EXERCISE OBJECTIVE: Leave the pictures out, and transcribe the material below exactly from the line with "Given: Go to the next page arrow icon" to the line with "Image resolution: width=984", both lines included.

RECORDS TO USE:
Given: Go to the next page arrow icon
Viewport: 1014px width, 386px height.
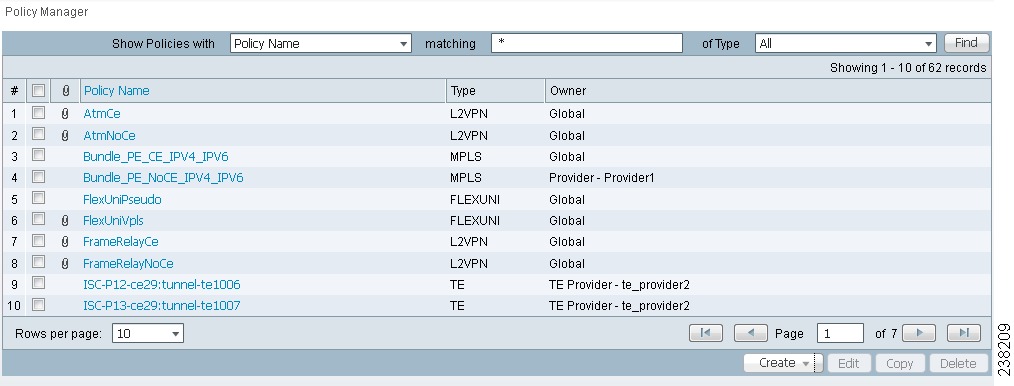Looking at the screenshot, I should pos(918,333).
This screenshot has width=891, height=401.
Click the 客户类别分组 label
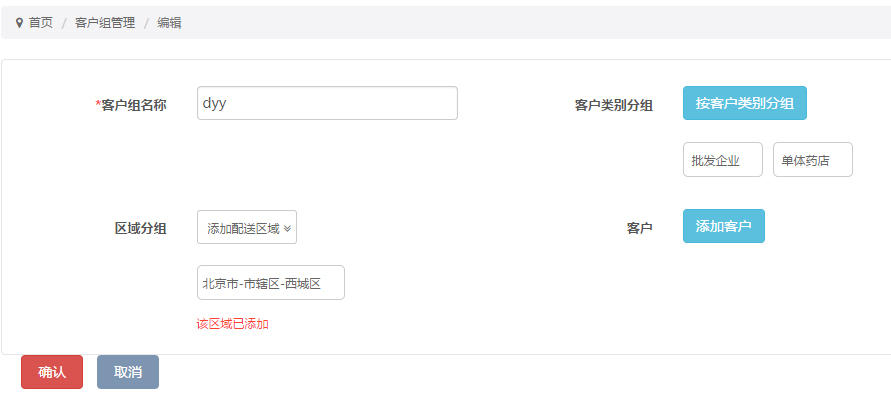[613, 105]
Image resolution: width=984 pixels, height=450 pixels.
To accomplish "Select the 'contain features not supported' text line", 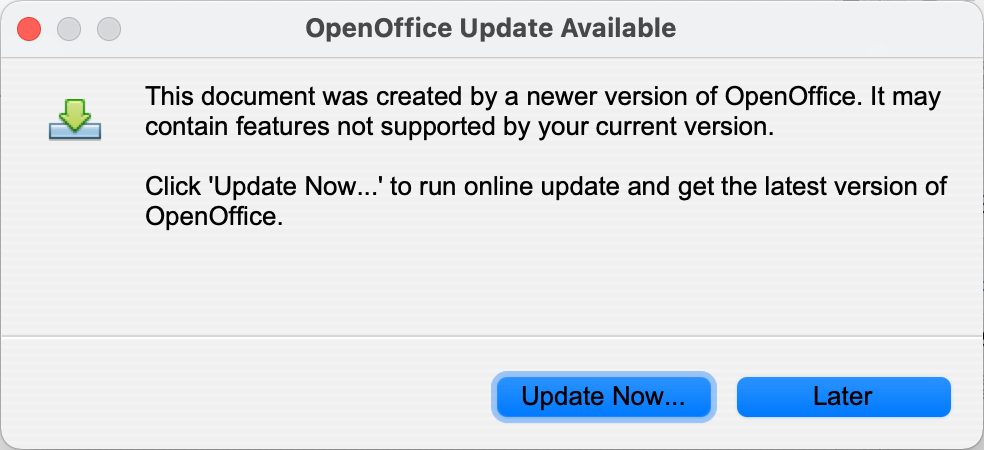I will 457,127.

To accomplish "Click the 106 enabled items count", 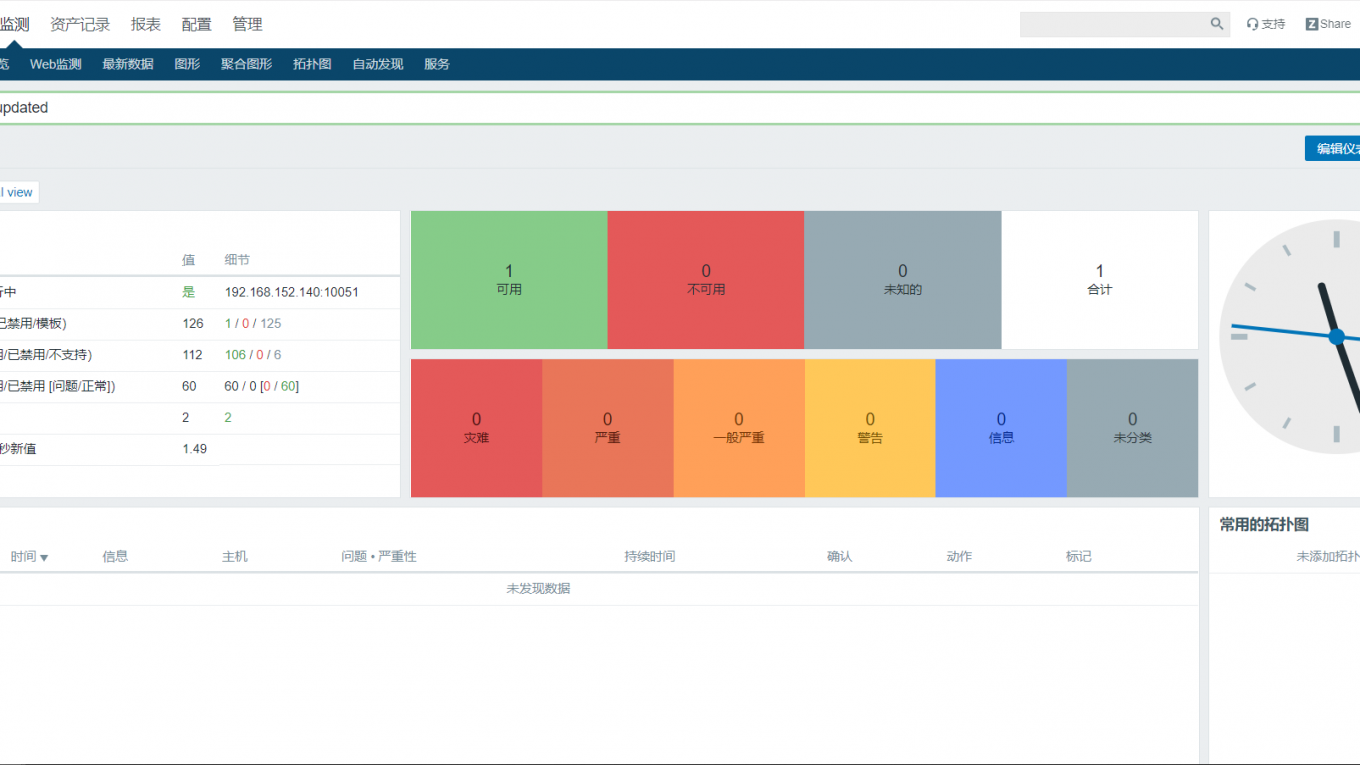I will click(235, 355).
==
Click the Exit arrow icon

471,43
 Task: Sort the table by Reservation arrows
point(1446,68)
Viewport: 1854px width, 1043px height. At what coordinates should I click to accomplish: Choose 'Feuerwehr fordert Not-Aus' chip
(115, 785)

EXERCISE SOLUTION:
Given: Go to the next page arrow icon
Viewport: 1014px width, 386px height.
Looking at the screenshot, I should pos(918,333).
This screenshot has width=891, height=401.
Click the 客户类别分组 label
[613, 105]
Image resolution: width=984 pixels, height=450 pixels.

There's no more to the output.